I do not want to give the impression that I have learned nothing, or that this thinking is entirely bad. My writing certainly has gotten tighter, more precise and denser, but is not necessarily better.

Where there is a will, there is a way, and I need to find a way to merge the free-flowing imitation with methodical thought before it is too late.


P.S. I once told a professor that I was having real issues. I liked my topic, but I was hitting wall after wall, throwing myself into them until the walls cracked or I fell around them and stumbled into the next. That was almost five years ago, so I suppose this is not exactly a new phenomenon.

Midnight Musings: Writing Issues

When I started writing this, it was 00:13.

I am generally tired. I am generally sore. I generally have other emotional issues that weigh on my mind. But these are not new issues for me. This semester has been harder, though. Each one seems to be.

Most of this semester has been translation, which I have more or less kept on top of. I certainly have issues when it comes to translating that can only be solved through practice, and practice is what I am doing.

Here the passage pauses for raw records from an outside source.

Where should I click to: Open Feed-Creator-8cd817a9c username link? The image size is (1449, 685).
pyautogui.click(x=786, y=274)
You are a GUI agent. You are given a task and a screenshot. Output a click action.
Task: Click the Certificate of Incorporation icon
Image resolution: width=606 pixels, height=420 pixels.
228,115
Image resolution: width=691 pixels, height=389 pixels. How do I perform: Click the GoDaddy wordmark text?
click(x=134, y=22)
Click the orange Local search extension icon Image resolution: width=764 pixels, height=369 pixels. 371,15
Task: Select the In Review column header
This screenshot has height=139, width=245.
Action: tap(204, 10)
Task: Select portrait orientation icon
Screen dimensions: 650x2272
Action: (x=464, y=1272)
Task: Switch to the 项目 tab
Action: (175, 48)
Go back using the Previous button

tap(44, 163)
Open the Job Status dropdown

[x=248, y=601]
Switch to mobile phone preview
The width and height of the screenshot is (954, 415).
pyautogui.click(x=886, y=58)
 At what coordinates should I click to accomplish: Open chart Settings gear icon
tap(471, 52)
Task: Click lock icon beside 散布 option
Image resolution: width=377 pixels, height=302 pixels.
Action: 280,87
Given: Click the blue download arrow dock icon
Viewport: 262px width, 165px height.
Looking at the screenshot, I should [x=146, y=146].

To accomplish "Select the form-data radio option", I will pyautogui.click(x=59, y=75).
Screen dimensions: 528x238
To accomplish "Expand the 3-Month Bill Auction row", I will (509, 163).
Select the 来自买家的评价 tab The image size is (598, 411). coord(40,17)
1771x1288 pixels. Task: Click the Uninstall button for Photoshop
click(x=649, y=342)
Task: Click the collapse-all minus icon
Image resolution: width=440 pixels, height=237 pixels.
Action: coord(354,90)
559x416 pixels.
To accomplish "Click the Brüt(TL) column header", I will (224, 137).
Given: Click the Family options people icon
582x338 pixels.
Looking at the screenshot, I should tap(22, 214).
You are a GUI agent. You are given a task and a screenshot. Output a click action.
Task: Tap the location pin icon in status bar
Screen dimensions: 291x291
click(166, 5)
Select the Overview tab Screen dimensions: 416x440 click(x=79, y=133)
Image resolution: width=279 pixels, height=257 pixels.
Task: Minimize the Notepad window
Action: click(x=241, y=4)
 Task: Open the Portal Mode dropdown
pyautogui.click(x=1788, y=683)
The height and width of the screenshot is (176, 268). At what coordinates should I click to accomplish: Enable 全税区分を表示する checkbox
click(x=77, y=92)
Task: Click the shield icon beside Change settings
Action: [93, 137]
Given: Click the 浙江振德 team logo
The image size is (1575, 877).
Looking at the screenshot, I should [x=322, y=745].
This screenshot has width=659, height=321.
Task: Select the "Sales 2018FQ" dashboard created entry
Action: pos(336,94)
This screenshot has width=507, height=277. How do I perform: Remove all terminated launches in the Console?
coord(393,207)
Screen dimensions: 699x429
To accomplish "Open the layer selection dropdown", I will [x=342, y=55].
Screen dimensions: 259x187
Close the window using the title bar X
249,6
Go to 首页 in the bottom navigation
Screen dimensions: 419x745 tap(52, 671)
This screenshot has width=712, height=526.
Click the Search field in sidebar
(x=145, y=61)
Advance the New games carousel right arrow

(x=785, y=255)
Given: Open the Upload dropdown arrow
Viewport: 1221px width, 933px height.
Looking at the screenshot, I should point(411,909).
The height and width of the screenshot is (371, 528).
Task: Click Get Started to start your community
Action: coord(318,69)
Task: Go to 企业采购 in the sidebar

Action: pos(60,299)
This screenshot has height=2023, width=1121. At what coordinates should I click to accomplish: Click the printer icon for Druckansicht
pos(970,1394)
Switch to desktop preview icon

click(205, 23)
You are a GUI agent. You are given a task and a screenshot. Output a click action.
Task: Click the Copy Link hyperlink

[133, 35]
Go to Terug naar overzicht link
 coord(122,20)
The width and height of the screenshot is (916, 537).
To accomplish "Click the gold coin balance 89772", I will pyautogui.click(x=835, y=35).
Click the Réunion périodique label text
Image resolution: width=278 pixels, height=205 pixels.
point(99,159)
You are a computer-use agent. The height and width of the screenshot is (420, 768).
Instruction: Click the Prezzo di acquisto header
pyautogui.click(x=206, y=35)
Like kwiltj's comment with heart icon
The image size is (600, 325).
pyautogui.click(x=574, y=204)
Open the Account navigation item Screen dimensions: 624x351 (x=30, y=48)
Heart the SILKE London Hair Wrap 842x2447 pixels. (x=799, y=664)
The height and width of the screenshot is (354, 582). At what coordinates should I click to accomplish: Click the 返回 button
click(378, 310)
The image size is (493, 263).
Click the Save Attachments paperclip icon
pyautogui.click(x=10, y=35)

Some days are better than others, but I do at least a little bit each one.

No, the larger issue at hand is writing. I have a two-page response paper due each week, plus a fifteen page historiographical paper, and a ten page Latin paper, and a rewrite of my term paper from last semester as a conference paper. These make up a decent, but not an exceptional writing load this term. Once I add in my person obsession towards starting my thesis and a few other things, the load becomes heavier, but still very doable. The problem is that I have not been able to write.

The only thing I have been able to write with any consistency has been my personal journal, and even then it seems that half my entries begin with ‘and now I don’t know what to say…’ Basically I have had semester-long writer’s block. It may seem ironic, but I really do not know what else to say about this. And it is kind of a problem.